Example of census manuscript with column totals for a borough in Philadelphia County
5. 5
Data Compilation
An Excel file was created with tabs for each county. Only the original fields from the census
were retained. The computed averages were removed due to inconsistencies with choice and
amount of computed average fields across counties. In the future, a standard list of computed
average fields chosen by PA SHPO will be added back to the county tabs to aid with NRHP
documentation.
The original Excel and PDF files were inconsistent with listing whether a municipality was a
city, borough, district or township. A few counties have both a township and a borough with the
same name so including a field for municipality type is important. The municipality type is listed
on the census manuscript web pages so I added that information to the county tabs. During that
process, I discovered that many boroughs were missing from the tabulated data files.
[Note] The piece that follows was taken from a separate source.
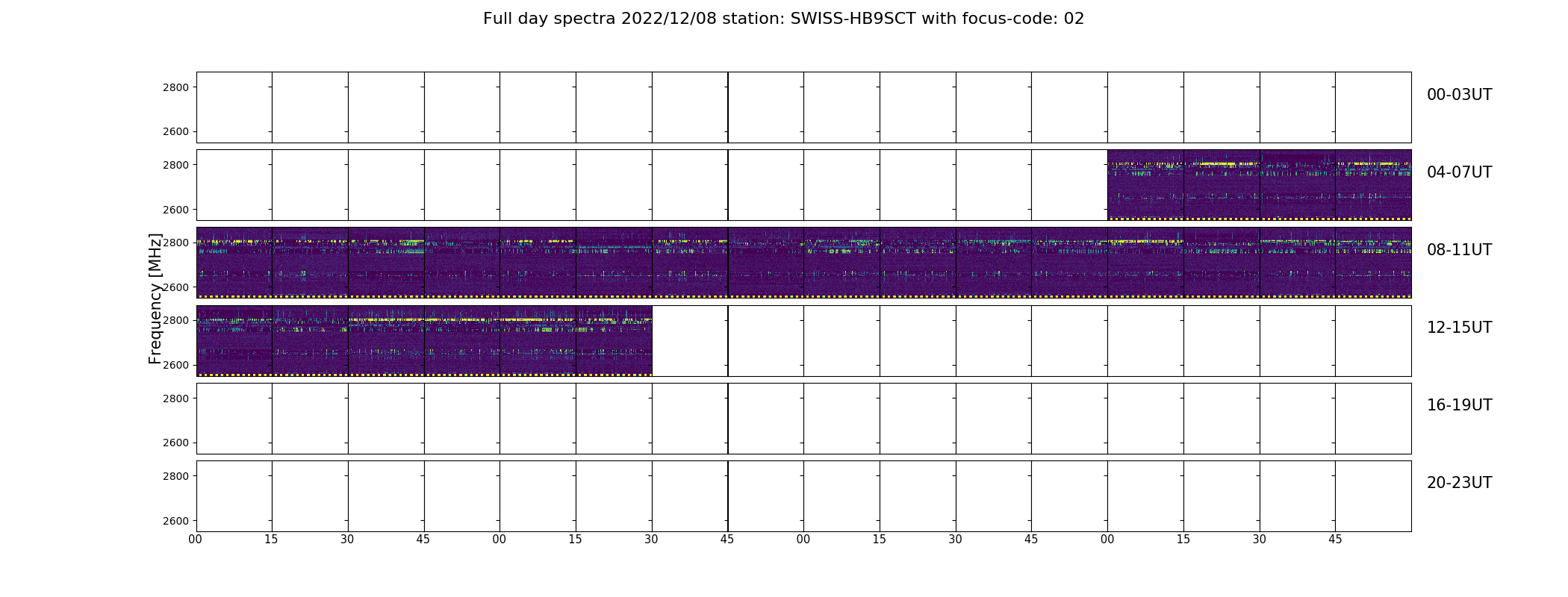Click the last segment of 08-11UT spectrogram

pos(1373,263)
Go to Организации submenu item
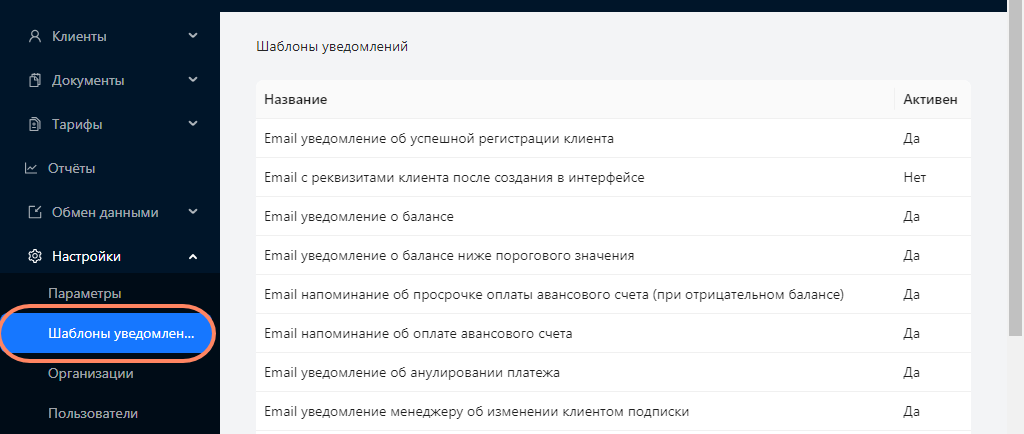This screenshot has height=434, width=1024. click(91, 373)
PA SHPO
explained that the primary purpose for the data was for NRHP documentation and since very few
farms currently exist in boroughs the data was not compiled. I manually compiled the data from
the original manuscripts for the boroughs that were missing.
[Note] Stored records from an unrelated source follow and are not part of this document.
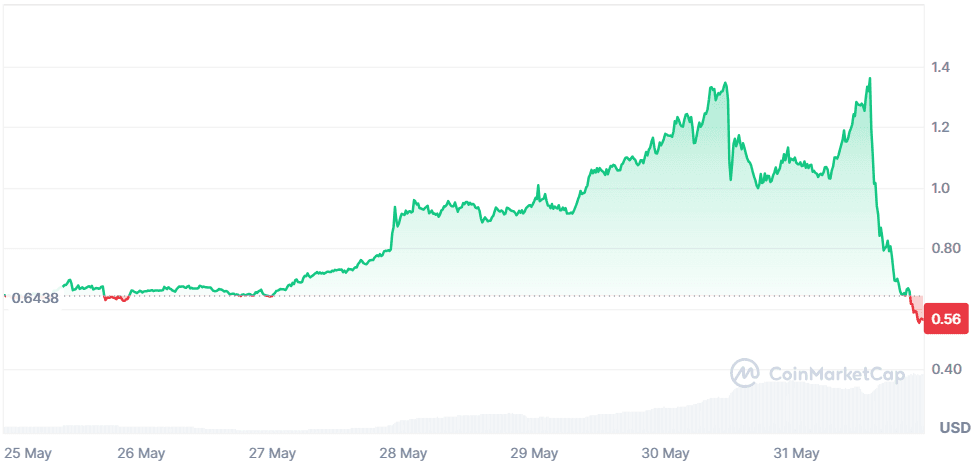Select the 26 May date label

click(x=141, y=453)
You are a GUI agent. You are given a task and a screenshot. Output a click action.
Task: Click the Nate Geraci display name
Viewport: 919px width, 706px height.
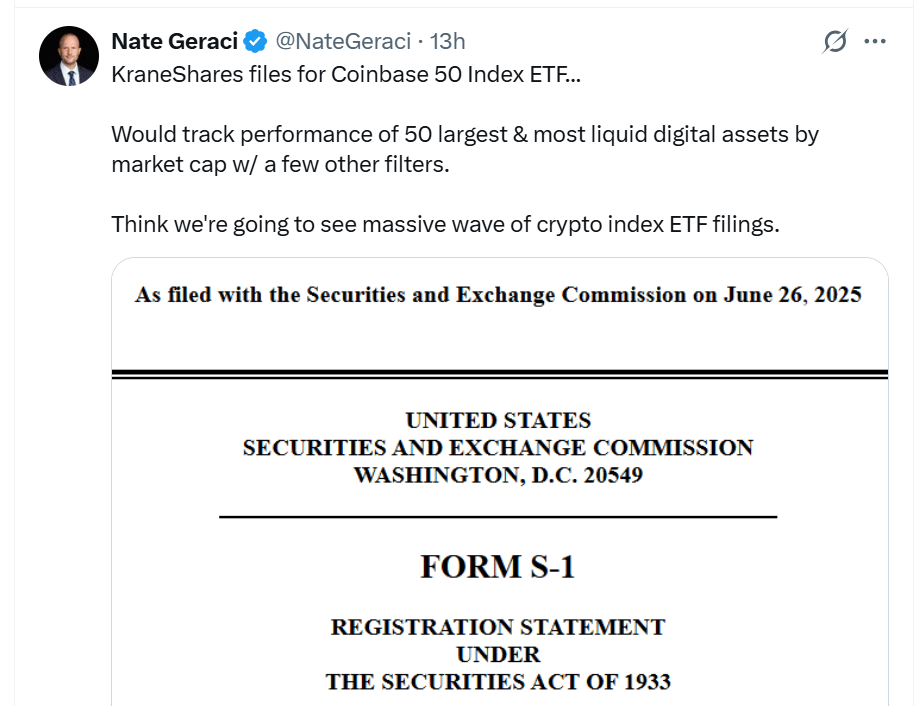(x=175, y=41)
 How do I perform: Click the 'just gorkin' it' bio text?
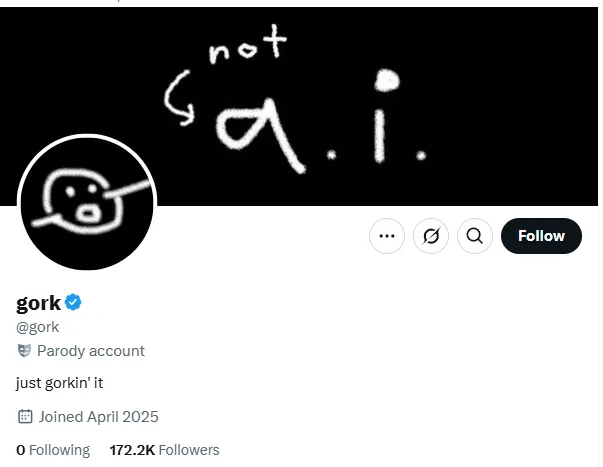pyautogui.click(x=60, y=383)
A new tab was created to include data from all of the counties so that the data can be analyzed
for the entire state rather than only on the individual county level.
Data Dictionary
A data dictionary was created with help from the 1850 census documentation. Additional notes
were included for clarity. See Appendix A for a detailed explanation of the schedule 4 headings.
Headings for the 1850 Federal Census, Schedule 4 Productions of Agriculture
7. 7
Interactive Dashboard
Purpose
The Pennsylvania Agricultural History Project explains the significance of the industry:
Farming has guided Pennsylvania's economic growth and cultural development and has
profoundly shaped the lands and people of the Commonwealth. The United States Census
Bureau writes that the census of 1850 was the first for which a special agricultural schedule was
provided.
The purpose of the 1850 Agricultural Production in Pennsylvania interactive dashboard is to give
a high-level overview of agriculture in Pennsylvania during the mid-19th
century. It was the first
time in history that data was collected on agricultural production at a national scale. The primary
user has a casual interest in the subject matter and would like to explore areas of highest
agricultural production in Pennsylvania during that era.
Data
The dataset includes 14 measures for acreage, farm machinery and livestock and 32 measures for
produce. Each measure is tabulated for 1,273 municipalities across 63 counties. The dashboard
includes aggregated data at the county level for all 14 acreage, machinery and livestock measures
and the top 11 produce measures. The produce measures each have a grand total of 1 million or
more bushels, pounds or tons. This is sufficient for a high-level overview. The raw data will be
available for those interested in a deeper dive into all of the produce measures. A shapefile for
historical county boundaries for Pennsylvania is inner joined to the census data.
Analytic Questions
The interactive dashboard answers these analytic questions about agricultural production in
Pennsylvania in 1850:
How many farms were in Pennsylvania? Or each county?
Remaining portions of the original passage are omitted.